------ EXCERPTED RECORDS ------

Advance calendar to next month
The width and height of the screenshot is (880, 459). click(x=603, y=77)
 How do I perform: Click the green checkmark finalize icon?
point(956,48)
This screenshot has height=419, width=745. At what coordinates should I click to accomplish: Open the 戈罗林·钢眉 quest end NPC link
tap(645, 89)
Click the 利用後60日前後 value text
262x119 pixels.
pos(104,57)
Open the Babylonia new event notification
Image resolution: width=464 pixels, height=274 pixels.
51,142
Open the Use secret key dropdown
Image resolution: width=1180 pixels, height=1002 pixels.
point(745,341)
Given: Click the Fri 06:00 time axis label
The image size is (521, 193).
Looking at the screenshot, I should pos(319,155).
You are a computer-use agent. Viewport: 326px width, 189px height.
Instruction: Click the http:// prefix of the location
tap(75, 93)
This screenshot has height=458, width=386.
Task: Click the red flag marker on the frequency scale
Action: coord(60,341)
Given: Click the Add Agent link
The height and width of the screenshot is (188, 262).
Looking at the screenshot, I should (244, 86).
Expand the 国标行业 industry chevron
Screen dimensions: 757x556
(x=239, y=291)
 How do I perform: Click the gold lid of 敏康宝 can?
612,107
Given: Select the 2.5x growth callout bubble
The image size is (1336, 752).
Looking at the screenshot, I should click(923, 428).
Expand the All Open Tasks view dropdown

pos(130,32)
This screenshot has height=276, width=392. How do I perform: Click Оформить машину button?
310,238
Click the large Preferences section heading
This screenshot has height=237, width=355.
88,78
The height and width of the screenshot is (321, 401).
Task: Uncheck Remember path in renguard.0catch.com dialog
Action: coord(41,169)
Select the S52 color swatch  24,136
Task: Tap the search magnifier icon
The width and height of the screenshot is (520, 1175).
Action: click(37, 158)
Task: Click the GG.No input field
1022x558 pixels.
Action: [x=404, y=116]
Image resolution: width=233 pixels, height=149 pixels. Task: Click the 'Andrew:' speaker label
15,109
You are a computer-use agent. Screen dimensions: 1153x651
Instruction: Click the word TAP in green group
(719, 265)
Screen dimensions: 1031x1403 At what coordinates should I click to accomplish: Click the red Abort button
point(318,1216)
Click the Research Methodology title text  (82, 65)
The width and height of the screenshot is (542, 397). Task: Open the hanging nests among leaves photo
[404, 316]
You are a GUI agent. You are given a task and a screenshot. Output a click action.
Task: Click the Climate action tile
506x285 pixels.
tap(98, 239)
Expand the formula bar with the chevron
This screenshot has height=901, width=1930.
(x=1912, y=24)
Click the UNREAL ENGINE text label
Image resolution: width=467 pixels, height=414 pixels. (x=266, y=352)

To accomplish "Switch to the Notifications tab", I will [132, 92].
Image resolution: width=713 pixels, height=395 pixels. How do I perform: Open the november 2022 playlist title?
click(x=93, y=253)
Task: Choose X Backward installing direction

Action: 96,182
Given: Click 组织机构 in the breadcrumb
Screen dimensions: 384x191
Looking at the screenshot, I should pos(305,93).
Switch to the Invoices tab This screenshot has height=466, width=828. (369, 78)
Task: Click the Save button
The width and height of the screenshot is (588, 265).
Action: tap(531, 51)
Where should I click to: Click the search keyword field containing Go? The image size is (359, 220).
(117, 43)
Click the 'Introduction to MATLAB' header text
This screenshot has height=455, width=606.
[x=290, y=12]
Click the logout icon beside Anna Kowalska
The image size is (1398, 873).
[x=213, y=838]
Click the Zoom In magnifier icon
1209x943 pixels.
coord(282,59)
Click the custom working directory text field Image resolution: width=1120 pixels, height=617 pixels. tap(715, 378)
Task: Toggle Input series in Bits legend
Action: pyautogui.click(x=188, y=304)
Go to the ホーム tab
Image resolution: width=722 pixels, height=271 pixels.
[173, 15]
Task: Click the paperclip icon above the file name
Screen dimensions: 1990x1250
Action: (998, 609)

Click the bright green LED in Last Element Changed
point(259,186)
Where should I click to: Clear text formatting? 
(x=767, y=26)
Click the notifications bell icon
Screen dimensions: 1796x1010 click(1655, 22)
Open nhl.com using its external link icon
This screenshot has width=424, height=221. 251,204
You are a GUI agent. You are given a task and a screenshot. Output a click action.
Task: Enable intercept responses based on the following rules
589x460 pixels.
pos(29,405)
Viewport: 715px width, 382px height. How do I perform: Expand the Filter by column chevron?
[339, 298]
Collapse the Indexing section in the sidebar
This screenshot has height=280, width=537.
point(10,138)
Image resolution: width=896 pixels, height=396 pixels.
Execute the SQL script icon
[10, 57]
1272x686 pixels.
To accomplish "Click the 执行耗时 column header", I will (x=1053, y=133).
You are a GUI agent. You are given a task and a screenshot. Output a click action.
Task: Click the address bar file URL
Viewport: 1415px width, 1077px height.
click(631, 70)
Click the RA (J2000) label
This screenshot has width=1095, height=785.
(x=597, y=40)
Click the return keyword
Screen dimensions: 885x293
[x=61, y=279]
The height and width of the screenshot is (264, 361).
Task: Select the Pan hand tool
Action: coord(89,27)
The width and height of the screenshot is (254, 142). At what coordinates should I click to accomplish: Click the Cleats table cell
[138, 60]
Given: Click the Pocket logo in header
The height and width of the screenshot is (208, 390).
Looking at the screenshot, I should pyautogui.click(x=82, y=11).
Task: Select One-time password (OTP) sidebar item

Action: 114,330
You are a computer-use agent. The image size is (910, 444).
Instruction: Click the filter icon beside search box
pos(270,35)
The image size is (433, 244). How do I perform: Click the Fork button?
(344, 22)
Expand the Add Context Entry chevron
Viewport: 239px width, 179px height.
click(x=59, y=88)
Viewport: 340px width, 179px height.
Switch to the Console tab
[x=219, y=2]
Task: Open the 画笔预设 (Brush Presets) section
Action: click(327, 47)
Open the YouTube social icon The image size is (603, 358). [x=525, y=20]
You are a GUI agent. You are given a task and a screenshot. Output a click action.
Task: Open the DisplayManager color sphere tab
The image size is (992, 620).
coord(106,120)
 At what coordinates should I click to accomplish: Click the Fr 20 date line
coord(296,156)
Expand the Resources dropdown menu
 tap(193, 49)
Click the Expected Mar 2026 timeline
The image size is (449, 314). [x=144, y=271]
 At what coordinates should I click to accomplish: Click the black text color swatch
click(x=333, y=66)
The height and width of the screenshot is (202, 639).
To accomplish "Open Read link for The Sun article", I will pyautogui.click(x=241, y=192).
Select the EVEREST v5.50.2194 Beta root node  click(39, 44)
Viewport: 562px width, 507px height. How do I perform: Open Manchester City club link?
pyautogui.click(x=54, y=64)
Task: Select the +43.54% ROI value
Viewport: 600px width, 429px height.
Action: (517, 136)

------

• **DIRECTIONS FOR THIS TASK**:
Repeat word for word the lines above that run from the line containing "Open the Babylonia new event notification" through the line containing "You are a computer-use agent. Viewport: 326px", both ends included, and nothing else.

• **ANSWER TO THIS TASK**:
Open the Babylonia new event notification
Image resolution: width=464 pixels, height=274 pixels.
51,142
Open the Use secret key dropdown
Image resolution: width=1180 pixels, height=1002 pixels.
point(745,341)
Given: Click the Fri 06:00 time axis label
The image size is (521, 193).
Looking at the screenshot, I should pos(319,155).
You are a computer-use agent. Viewport: 326px width, 189px height.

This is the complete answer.